TO DO: Could you edit the material from the line with "Open the Leads" to the line with "Looking at the screenshot, I should pyautogui.click(x=68, y=55).", changing "black arrow" to "dark arrow" and keeping everything else in those lines the same?
* * * * * * * * *
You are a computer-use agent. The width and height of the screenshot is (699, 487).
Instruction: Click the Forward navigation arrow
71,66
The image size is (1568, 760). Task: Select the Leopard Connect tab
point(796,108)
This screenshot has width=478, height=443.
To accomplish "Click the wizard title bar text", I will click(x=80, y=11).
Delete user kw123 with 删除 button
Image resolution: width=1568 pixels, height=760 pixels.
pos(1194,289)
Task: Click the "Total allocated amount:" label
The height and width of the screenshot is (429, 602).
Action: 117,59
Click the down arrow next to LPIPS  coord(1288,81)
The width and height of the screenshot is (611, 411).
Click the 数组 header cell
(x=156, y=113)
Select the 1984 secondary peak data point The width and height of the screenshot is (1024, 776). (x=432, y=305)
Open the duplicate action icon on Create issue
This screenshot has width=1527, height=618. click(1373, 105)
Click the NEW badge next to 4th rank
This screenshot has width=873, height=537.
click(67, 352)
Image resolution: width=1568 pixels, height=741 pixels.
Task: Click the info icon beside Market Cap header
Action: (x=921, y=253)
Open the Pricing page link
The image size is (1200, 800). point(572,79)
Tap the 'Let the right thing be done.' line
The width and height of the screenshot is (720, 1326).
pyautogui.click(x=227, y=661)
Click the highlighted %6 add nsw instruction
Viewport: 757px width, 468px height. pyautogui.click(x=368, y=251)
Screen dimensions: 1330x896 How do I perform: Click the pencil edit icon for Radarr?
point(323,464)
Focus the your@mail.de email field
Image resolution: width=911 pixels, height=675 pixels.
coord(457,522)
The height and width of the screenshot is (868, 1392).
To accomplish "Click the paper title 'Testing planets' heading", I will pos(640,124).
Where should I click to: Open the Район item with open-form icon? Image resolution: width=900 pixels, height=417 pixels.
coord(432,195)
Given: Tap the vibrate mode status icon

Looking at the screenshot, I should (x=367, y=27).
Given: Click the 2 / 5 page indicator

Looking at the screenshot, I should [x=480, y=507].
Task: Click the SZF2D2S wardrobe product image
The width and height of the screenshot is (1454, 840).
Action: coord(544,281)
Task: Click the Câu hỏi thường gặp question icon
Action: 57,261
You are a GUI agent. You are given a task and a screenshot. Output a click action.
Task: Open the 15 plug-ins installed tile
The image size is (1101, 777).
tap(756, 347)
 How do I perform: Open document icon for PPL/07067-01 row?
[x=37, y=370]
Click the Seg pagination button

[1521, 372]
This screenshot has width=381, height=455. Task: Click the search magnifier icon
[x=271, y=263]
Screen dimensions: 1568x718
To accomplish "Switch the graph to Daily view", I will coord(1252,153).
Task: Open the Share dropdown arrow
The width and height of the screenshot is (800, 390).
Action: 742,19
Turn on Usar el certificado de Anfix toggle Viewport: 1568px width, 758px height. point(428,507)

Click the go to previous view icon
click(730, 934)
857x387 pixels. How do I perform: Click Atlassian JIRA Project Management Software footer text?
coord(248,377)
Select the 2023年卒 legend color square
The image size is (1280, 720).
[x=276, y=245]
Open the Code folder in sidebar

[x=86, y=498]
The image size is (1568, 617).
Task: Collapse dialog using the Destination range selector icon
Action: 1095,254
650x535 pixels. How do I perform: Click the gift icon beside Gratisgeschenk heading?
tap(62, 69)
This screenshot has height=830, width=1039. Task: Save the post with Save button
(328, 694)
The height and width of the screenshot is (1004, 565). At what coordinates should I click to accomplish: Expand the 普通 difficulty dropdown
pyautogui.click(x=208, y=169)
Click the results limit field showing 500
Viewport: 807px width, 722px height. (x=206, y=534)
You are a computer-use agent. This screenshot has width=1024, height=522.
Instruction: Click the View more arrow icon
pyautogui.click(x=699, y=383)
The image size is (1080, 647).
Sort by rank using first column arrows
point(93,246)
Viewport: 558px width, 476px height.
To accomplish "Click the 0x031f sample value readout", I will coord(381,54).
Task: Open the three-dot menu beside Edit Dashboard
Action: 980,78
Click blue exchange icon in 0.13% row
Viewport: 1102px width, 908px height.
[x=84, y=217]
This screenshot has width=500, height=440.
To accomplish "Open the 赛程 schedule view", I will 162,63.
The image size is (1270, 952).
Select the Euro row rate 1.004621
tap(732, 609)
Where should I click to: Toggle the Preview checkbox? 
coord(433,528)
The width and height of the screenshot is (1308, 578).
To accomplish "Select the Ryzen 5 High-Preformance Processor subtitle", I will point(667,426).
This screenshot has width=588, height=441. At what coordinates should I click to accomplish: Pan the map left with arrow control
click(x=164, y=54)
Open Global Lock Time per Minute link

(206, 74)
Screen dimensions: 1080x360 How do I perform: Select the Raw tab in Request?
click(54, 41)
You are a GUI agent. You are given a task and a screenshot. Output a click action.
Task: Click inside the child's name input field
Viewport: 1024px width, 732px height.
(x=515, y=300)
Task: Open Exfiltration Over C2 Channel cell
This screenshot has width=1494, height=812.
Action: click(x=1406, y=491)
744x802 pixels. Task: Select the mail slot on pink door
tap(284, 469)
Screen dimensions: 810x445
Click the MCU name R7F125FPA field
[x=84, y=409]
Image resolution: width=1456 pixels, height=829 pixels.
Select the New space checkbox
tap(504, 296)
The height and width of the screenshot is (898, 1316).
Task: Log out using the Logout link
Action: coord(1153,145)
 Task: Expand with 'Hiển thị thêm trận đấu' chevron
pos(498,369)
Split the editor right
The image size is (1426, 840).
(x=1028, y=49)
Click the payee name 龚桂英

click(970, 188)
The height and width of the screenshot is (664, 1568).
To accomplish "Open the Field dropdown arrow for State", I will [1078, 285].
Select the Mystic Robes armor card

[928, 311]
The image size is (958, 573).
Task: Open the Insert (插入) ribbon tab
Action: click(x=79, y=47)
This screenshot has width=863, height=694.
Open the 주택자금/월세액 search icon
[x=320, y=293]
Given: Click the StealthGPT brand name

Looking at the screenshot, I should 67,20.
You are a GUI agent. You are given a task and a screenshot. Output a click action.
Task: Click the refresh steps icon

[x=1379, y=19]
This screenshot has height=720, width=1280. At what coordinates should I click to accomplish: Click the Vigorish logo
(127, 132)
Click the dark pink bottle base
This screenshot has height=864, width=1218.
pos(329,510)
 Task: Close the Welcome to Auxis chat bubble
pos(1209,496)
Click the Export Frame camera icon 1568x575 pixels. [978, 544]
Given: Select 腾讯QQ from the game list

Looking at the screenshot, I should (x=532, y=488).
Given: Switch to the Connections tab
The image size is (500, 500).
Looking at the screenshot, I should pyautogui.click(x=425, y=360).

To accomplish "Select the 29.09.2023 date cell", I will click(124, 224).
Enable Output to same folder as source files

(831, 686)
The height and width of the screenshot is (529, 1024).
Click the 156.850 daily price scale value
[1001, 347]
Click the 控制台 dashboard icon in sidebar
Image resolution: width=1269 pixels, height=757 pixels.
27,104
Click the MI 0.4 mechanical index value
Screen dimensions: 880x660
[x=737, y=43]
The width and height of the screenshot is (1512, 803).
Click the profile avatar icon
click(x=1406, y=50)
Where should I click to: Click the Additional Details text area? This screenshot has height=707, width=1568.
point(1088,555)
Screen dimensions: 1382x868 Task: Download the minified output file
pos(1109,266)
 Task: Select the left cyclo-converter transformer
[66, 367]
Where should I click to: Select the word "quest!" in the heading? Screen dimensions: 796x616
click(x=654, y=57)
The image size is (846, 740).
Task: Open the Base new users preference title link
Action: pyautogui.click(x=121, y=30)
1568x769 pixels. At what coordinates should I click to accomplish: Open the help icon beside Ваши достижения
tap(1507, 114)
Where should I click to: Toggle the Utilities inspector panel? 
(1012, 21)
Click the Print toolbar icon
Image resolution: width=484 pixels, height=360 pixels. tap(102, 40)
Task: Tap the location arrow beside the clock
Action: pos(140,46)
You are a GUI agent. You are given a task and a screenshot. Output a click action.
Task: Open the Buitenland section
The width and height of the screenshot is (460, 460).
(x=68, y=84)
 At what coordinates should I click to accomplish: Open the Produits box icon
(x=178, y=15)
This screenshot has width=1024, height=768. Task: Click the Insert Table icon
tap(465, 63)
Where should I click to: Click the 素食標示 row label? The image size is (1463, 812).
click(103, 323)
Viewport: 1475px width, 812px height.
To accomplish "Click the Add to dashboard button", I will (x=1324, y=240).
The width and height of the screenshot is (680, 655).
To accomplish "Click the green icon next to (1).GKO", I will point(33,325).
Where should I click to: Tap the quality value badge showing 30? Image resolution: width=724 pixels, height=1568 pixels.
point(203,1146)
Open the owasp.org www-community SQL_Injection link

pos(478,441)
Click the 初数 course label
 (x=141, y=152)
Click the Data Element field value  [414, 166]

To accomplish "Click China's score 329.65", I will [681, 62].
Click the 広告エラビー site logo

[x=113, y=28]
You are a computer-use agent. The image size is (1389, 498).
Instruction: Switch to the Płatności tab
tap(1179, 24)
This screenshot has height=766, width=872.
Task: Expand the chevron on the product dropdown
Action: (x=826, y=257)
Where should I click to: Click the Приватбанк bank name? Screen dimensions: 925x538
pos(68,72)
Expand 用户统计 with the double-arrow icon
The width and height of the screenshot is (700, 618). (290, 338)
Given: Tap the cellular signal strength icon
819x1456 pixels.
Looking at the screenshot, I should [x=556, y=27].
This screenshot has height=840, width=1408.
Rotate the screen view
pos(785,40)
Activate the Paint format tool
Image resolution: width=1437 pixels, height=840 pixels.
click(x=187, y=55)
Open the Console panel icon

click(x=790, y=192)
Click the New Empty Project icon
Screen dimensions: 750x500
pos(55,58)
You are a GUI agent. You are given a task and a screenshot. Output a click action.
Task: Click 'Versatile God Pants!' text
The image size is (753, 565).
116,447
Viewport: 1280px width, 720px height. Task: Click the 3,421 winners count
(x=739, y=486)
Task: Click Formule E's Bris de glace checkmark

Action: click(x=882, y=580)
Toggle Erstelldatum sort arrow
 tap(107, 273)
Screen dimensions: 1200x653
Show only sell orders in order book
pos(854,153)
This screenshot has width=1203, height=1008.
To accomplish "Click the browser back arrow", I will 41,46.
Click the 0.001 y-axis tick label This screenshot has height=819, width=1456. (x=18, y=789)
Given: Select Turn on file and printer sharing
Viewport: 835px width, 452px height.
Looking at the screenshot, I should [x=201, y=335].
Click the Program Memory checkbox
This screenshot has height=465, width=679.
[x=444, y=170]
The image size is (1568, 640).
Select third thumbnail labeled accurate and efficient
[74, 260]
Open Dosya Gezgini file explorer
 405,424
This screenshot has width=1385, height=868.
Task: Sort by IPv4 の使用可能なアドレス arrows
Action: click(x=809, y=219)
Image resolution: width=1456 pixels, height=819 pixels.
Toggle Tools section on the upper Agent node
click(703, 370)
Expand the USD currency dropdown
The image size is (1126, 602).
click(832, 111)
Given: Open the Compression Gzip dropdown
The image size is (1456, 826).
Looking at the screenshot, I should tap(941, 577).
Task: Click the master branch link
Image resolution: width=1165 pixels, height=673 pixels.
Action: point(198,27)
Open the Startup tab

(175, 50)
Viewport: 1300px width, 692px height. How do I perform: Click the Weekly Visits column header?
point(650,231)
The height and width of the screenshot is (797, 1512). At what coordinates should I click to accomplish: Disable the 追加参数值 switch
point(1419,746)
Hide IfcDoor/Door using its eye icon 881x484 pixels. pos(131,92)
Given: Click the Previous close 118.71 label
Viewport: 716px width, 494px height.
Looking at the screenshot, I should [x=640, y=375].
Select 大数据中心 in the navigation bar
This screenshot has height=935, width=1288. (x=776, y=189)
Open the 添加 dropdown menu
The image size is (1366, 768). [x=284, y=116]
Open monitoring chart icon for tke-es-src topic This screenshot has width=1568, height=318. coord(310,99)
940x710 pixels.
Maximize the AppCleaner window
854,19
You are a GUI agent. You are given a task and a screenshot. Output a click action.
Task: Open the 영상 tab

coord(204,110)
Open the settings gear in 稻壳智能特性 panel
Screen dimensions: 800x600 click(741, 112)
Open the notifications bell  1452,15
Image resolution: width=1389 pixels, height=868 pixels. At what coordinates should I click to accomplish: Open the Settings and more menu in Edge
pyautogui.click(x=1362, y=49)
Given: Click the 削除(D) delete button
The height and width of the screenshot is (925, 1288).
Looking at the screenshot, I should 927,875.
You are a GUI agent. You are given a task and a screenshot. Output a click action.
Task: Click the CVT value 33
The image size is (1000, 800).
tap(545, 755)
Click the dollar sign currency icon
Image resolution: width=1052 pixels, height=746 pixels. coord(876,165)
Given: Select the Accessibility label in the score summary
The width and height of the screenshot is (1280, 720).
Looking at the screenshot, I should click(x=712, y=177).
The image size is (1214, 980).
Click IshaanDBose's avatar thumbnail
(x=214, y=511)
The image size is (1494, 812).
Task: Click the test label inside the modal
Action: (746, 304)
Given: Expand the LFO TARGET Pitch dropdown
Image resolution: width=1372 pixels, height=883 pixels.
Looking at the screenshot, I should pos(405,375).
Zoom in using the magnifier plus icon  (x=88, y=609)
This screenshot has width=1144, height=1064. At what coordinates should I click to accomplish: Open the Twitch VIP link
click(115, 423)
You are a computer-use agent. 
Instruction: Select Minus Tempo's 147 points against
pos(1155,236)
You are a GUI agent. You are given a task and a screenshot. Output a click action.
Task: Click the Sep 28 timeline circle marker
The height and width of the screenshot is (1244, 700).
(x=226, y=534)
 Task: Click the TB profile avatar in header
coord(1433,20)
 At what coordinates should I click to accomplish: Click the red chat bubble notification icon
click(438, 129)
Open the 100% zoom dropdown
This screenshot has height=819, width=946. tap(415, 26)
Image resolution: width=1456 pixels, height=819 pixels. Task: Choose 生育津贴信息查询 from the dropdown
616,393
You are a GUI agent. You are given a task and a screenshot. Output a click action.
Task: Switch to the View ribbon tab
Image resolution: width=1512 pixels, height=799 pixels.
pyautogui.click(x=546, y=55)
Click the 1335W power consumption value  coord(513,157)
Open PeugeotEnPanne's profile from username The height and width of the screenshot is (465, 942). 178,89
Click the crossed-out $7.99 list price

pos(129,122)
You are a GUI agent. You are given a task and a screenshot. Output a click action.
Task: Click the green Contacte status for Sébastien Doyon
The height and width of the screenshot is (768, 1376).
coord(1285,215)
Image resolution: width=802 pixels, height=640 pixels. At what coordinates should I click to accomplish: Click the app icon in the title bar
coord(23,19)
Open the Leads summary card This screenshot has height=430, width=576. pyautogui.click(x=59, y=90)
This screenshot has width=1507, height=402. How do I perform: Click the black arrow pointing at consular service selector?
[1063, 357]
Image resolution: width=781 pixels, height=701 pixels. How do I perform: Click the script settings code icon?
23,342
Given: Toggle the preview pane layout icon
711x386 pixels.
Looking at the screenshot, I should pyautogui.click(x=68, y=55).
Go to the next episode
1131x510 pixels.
* * * * * * * * *
WRITTEN RESPONSE:
Open the Leads summary card This screenshot has height=430, width=576. pyautogui.click(x=59, y=90)
This screenshot has width=1507, height=402. How do I perform: Click the dark arrow pointing at consular service selector?
[1063, 357]
Image resolution: width=781 pixels, height=701 pixels. How do I perform: Click the script settings code icon?
23,342
Given: Toggle the preview pane layout icon
711x386 pixels.
Looking at the screenshot, I should pyautogui.click(x=68, y=55).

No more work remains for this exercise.